Eroğlu, 1989-1994 yılları arasında İstanbul Büyükşehir Belediye Başkanı olan Nurettin Sözen’in bir gazetenin internet sayfasında gerçeklerle bağdaşmayan bir beyanatı yayımlandığını belirtti. Eroğlu, “Sayın Sözen’in Belediye Başkanlığı döneminde İstanbul’un kanayan yarası olan çöp problemini unutmuş olması mümkün değildir. Kendisinin Belediye başkanı olduğu dönemde İstanbul çöp dağlarından geçilmiyordu. Şehri çevreleyen çöp dağları ve açıktan akan lağım dereleri yüzünden İstanbullu artık nefes alamıyordu. En kalabalık caddelerde bile çöp dağları oluşmuştu. Bu sıkıntılar 1993 yılında bir ağıta dönüştü. Bir çöp dağına dönüşen Ümraniye’deki Hekimbaşı çöplüğünde biriken metan gazı sıkışma sebebiyle bir volkan gibi patladı. Bu çöp faciası neticesinde 40 gecekonduyu yuttu ve 38 vatandaşımız hayatını kaybetti. Haliç’in durumu ise içler acısıydı. 1994 öncesi İstanbul’da meydana gelen atık suların sadece %5’i ön arıtmadan geçiyor, günlük
2 milyon m3 atıksuyun %95’i olan 1,9 milyon m3 atıksu Haliç’e ve denize dökülüyordu. Bu, tam bir çevre felaketi idi. Sayın Nurettin Sözen bu yaşanan faciadan bahsetmeden, sokaklarda biriken çöp dağlarından bahsetmeden sadece bazı belediye işçilerinin kısa süreli grev hakkını kullanması ile geçici çöp birikmesi olduğunu söylemesine kimse inanmaz. Yaşı 30 – 35’den büyük olan bütün vatandaşlarımız o zor günleri çok iyi hatırlamaktadır. Dönemin gazete kupürleri arşivlerde mevcuttur. Hatta İstanbul’da yaşanan çevre felaketinin hat safhaya ulaşması neticesinde gazeteler promosyon olarak gaz maskesi dağıtır olmuştu.

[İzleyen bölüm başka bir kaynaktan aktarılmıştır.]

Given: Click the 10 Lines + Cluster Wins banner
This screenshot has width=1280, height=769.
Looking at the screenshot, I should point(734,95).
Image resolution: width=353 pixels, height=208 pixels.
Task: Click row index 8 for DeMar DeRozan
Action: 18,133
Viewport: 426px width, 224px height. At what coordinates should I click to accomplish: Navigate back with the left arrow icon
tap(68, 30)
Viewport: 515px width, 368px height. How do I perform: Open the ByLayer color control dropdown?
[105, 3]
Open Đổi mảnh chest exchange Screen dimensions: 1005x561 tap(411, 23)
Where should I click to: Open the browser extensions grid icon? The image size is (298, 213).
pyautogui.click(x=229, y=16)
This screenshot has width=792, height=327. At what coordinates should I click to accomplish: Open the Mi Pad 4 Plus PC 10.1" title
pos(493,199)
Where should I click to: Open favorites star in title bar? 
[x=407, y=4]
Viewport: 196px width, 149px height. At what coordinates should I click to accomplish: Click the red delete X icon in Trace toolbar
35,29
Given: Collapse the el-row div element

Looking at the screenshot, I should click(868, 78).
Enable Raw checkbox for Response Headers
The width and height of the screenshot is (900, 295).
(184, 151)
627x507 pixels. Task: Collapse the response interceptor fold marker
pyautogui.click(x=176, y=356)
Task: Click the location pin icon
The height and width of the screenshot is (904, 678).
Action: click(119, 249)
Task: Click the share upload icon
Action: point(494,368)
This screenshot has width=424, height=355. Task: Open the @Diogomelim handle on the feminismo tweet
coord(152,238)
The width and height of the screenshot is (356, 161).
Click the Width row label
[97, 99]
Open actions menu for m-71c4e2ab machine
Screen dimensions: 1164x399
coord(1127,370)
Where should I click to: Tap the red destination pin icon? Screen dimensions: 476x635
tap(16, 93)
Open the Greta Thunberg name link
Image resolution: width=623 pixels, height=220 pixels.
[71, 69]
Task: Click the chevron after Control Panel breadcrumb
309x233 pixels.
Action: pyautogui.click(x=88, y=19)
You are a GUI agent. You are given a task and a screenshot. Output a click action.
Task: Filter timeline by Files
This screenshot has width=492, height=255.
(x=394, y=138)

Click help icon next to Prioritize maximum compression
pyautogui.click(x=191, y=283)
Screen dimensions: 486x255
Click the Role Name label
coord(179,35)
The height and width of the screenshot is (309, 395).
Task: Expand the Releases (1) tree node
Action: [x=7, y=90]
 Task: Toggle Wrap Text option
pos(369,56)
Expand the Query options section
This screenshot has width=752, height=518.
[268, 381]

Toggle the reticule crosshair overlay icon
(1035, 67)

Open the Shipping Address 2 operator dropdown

İstanbul hava kirliliğinden kurtuldu
İstanbul’un tamamının doğalgaza kavuştuğunu hatırlatan Milletvekili Eroğlu, “Sayın Cumhurbaşkanımız 27 Mart 1994 tarihinde seçimleri kazanarak İstanbul Büyükşehir Belediye Başkanı seçilmesiyle birlikte beni de İSKİ Genel Müdürü olarak vazifelendirdi. Sayın Cumhurbaşkanımızın Belediye Başkanı seçilmesiyle birlikte özellikle çevre alanında muazzam yatırımlar bir bir hizmete alınmaya başladı. Avrupa ve Anadolu Yakasında 2 adet katı atık düzenli depolama sahası kuruldu ve çöplerin düzenli olarak toplanması sağlandı. Atıkların geri kazanımına önem verildi ve atıktan gübre üreten kompost tesisleri kuruldu. Tıbbi atıkların sağlıklı bertarafı için de yakma tesisi kuruldu. Çöp gazından ilk defa elektrik üretildi. Hava kirliliğinin önlenmesi için kaliteli olmayan kömürlerin şehre girişi yasaklandı. Kömür, torbaya sokularak denetim altına alındı. Hava kirliliğine köklü çözüm için doğalgaza ağırlık verildi ve kısa sürede şehrin tamamı doğalgaza kavuştu.Kokudan geçilemeyen, hiçbir canlının yaşayamadığı ve adeta balçık haline gelen Haliç pırıl pırıl hale getirildi. İSKİ, Kuzey ve Güney Haliç Projelerini tatbik ederek Haliç’e deşarj edilen atıksuları kesti. Ardından İBB, Haliç’in dibindeki birikmiş 5 milyon m3 çamuru özel bir usulle temizleyerek Alibeyköy’deki taş ocağına bastı. Adına yaraşır hale getirilen Haliç tekrar Altın Boynuz oldu. Haliç Projemiz Dünya metropol belediyelerin çevre projeleri arasında birincilik ödülü aldı. Kısa bir zaman sonra, Haliç’te 48 tür balık ve su canlısı yaşamaya başladı” dedi.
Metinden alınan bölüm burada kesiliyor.